叫ぶリッチを見て、倒し切ったと思っていたリヌイは驚いた顔をする。

リヌイが周りを見ると制御を失った魔物たちが四方に散り始めていた。


 リッチが制御できなくなるほどのダメージを受けたことによって、リッチの影響下で強化されてい魔物が弱体化していた。リヌイはそれを見て、この程度なら迎撃部隊に任せても大丈夫だと判断して放置することにした。


「とても特級には届かない器なのに。よく俺の神聖魔法受けて生き残ったね。
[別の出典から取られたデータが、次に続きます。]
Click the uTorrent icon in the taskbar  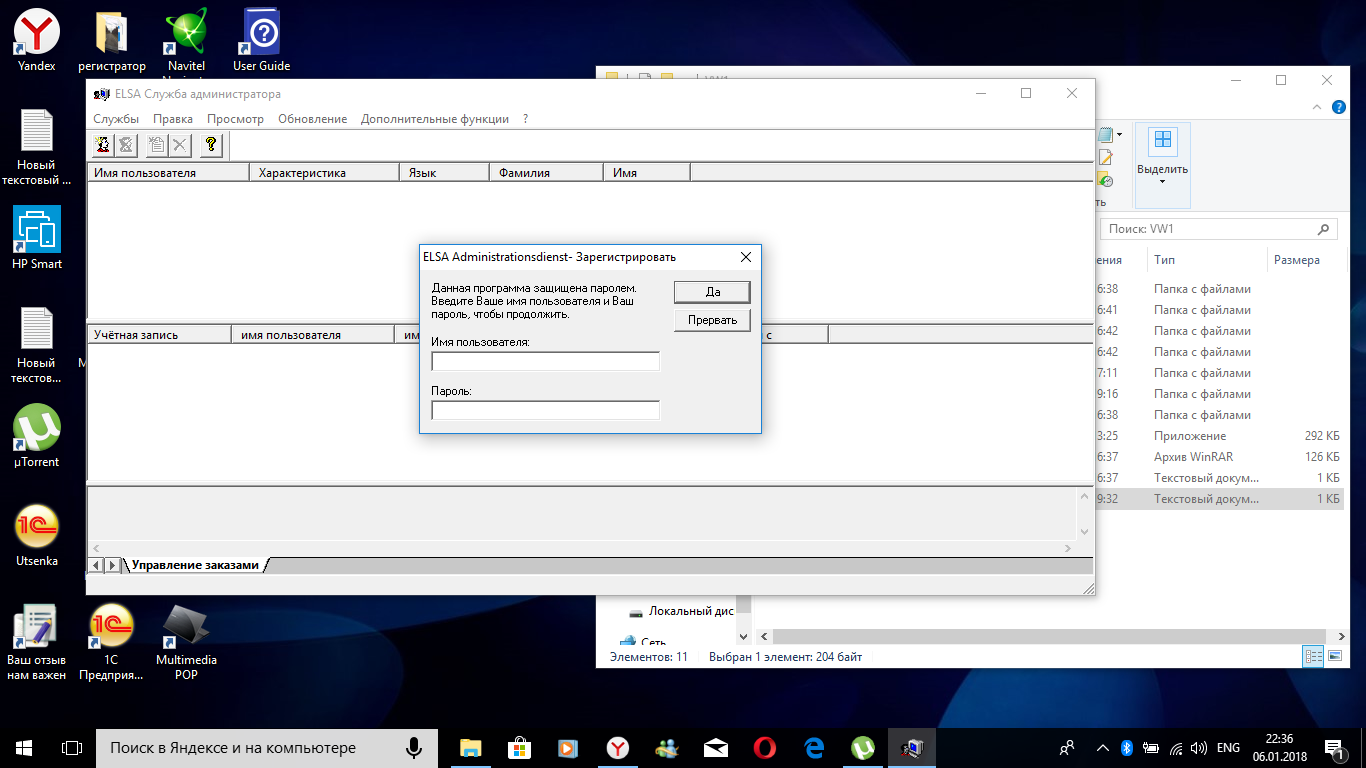click(861, 747)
」


 リヌイはあり得ないと、思いつつ話しかける。

リッチはそれに答えることはなく、カクカクと骨を震わせていた。

するとリッチの下の地面から、膨大な魔力と怨念が吹き出した。


「ワレハ、ワレハァァァァァァァ、、!!」


 具現化されて視認できるほど濃い魔力と怨念は、満身創痍となりただの骨と化したリッチを取り囲み、吸収されていった。
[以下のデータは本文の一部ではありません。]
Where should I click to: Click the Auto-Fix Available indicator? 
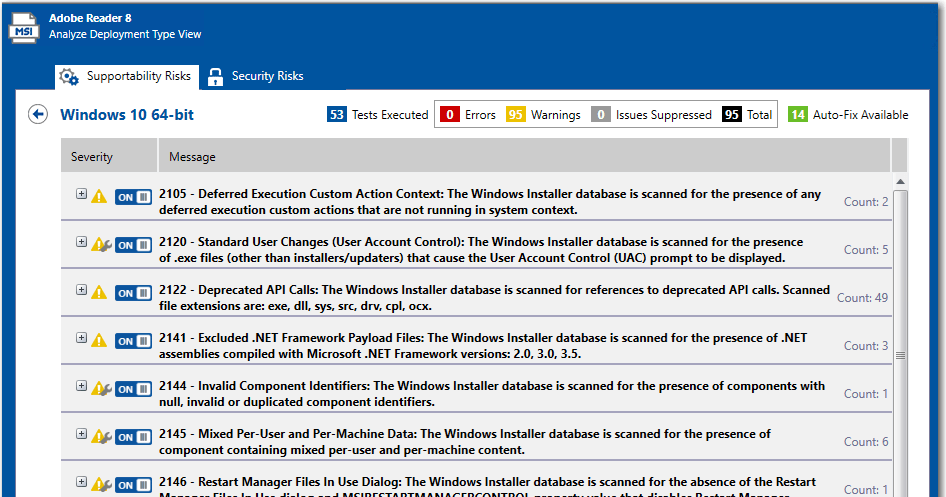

吸収には時間がかかっているが、あまりにも濃い魔力でリヌイは妨害することを諦めた。


 だがリヌイのこの判断は後に自身の首を絞めることとなった。


 リヌイの神聖魔法で消し飛ばされた体が再生していく。

再生されたリッチの身体は更に太く大きく頑丈になったことをリヌイは肌で感じ取った。

そして、それと同時にこの怨念がどんなものなのかも理解できた。


それはこの場であった過去の戦争で、自身が刈り取った魂達の怨念である。



「戦争によってここで散った死者の怨念……か。それが、今になって封印が解けて君となったんだね……」



 リッチの体長は更に大きくなって、リヌイの数倍のサイズとなった。


 リッチはロードリッチとなって、せいぜい特Sランクに片足突っ込む程度だったのが本当に特級へとなった。
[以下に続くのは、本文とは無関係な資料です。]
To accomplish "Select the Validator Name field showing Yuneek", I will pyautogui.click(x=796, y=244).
 死の間際の、「怒り」「悲しみ」「屈辱」「後悔」様々な感情が悪意となり、怨念となり地に染み付いて。リヌイに再び刃を向けるために、この死の間際だったリッチに力を分け与えたのだ。



「これは、、強すぎるかも。」



 リヌイは意を決した顔で、ロードリッチの顔の虚空に目を合わせた。

ロードリッチの表情などわかるはずもないのだが、リヌイには自身へ向けられる悪意を感じ取った。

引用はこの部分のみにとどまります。